======== Data extracts ========

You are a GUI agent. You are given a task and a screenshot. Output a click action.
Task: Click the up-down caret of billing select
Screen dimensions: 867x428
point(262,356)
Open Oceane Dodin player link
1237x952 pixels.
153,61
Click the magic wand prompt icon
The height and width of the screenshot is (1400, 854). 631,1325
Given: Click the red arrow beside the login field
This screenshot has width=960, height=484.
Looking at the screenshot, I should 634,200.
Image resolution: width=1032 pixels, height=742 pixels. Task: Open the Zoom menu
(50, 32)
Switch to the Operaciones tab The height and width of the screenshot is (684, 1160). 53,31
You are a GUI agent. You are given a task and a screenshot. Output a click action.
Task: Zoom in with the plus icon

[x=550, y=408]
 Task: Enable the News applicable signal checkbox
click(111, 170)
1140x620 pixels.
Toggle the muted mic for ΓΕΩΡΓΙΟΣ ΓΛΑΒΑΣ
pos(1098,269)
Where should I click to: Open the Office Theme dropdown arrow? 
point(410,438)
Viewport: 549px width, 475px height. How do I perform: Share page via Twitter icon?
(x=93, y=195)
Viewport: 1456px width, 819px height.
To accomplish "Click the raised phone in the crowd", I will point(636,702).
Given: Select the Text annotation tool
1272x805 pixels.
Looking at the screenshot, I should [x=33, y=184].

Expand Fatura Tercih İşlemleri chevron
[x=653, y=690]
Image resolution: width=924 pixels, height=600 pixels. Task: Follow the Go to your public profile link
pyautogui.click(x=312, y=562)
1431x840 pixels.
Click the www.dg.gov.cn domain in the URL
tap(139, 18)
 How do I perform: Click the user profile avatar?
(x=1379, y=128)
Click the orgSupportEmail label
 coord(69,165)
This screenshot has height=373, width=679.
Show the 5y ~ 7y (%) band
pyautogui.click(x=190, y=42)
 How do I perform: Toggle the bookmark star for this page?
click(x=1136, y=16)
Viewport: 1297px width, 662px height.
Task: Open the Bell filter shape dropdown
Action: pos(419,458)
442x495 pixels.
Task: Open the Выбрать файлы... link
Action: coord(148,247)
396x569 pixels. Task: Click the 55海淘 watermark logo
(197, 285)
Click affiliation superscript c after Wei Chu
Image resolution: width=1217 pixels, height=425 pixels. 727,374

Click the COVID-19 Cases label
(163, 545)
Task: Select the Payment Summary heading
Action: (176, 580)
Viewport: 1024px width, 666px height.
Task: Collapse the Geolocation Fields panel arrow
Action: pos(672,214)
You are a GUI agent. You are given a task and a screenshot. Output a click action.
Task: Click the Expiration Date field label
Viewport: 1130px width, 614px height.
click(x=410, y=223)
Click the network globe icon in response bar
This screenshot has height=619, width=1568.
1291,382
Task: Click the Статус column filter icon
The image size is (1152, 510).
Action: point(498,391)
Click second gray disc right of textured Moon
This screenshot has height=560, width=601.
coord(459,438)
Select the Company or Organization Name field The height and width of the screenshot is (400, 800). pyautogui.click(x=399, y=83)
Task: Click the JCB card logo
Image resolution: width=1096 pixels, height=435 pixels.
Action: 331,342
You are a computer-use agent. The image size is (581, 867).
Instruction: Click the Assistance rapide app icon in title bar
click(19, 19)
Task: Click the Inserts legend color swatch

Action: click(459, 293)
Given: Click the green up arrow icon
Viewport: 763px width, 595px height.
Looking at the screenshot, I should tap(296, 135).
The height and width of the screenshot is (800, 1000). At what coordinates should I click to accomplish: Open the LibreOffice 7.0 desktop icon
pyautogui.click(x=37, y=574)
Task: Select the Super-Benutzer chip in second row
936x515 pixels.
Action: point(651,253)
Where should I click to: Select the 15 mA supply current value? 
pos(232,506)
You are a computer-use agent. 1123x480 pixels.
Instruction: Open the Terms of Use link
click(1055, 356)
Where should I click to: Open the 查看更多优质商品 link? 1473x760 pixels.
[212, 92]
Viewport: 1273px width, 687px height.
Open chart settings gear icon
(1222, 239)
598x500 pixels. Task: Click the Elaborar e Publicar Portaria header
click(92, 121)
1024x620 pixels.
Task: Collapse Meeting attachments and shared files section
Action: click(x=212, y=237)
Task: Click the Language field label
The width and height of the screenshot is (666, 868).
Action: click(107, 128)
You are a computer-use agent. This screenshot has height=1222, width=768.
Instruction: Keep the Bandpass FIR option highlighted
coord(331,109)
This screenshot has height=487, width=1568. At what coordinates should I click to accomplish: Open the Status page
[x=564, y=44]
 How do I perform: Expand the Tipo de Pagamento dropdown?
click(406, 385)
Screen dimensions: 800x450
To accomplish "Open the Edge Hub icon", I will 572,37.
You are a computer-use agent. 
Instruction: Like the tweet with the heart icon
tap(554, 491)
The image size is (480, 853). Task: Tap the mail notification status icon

========

Task description: Print out, without change, each line from the line holding "The width and" to the final line of the material.

Output of the task:
The width and height of the screenshot is (666, 868).
Action: click(107, 128)
You are a computer-use agent. This screenshot has height=1222, width=768.
Instruction: Keep the Bandpass FIR option highlighted
coord(331,109)
This screenshot has height=487, width=1568. At what coordinates should I click to accomplish: Open the Status page
[x=564, y=44]
 How do I perform: Expand the Tipo de Pagamento dropdown?
click(406, 385)
Screen dimensions: 800x450
To accomplish "Open the Edge Hub icon", I will 572,37.
You are a computer-use agent. 
Instruction: Like the tweet with the heart icon
tap(554, 491)
The image size is (480, 853). Task: Tap the mail notification status icon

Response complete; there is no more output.